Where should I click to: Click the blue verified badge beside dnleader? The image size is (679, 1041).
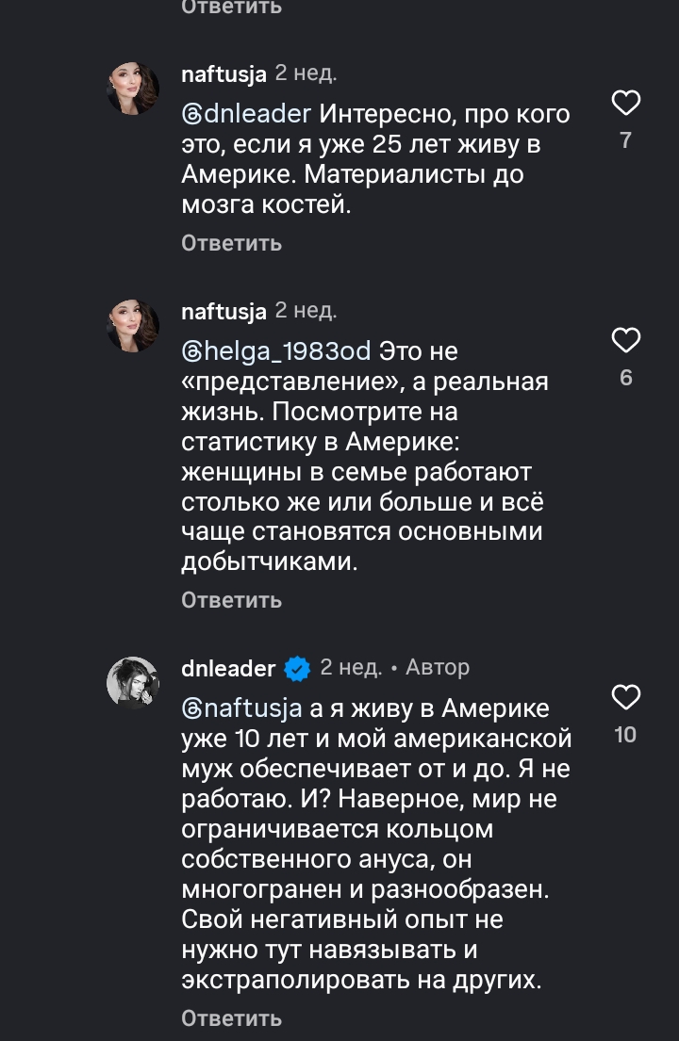tap(297, 669)
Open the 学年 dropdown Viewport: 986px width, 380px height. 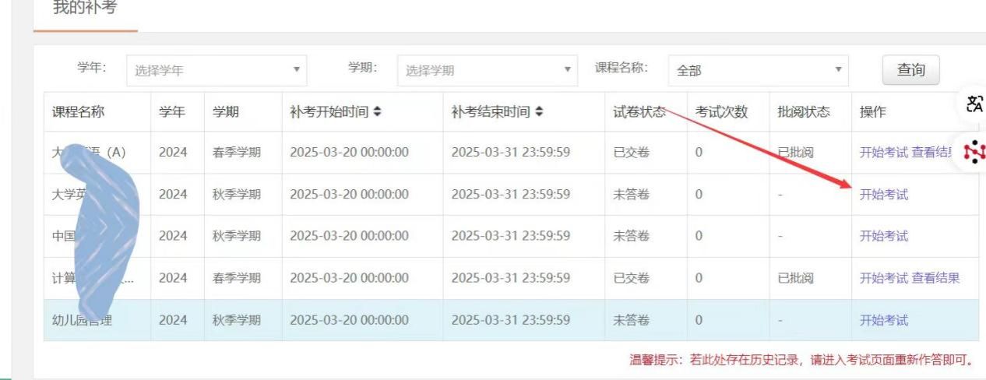(217, 70)
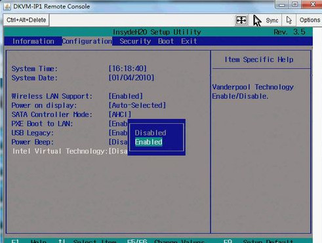Click the move/scale screen icon in toolbar
The width and height of the screenshot is (322, 243).
(241, 20)
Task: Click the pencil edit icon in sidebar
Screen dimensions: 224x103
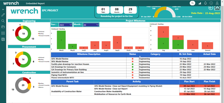Action: [3, 15]
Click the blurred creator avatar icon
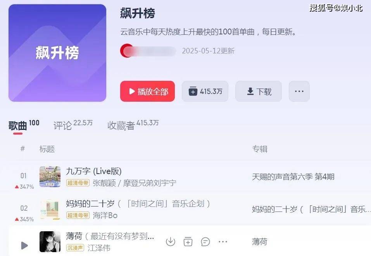 pyautogui.click(x=127, y=51)
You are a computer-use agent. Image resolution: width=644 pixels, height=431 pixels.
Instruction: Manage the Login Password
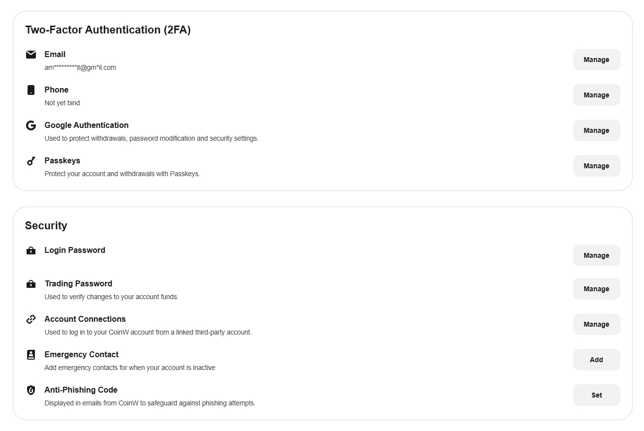(x=596, y=255)
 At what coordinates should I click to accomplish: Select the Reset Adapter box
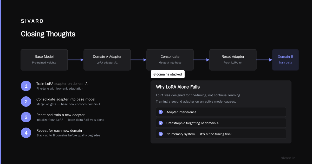[233, 60]
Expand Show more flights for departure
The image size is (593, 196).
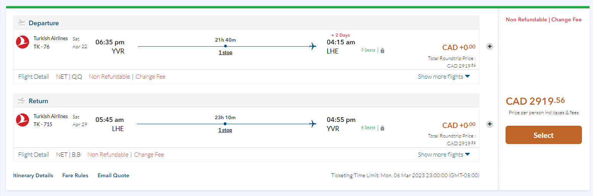coord(444,77)
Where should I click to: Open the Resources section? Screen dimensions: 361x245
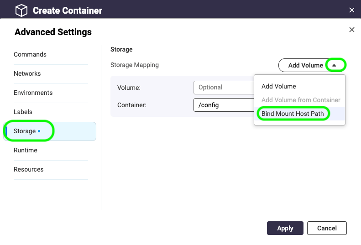[29, 169]
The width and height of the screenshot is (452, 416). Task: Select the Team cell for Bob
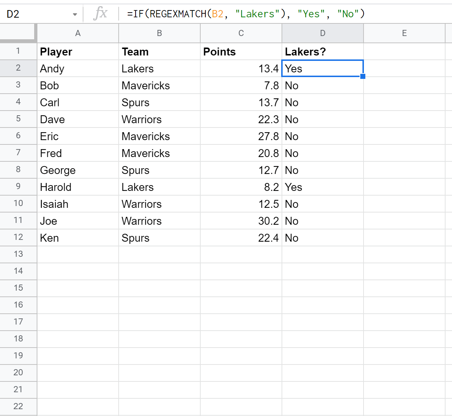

——

**WHAT IS EXPECTED**
If a line in the records contains the word "Task", copy it out.

**OUTPUT OF THE EXERCISE**
Task: Click the pencil edit icon in sidebar
The width and height of the screenshot is (452, 416). Task: Select the Team cell for Bob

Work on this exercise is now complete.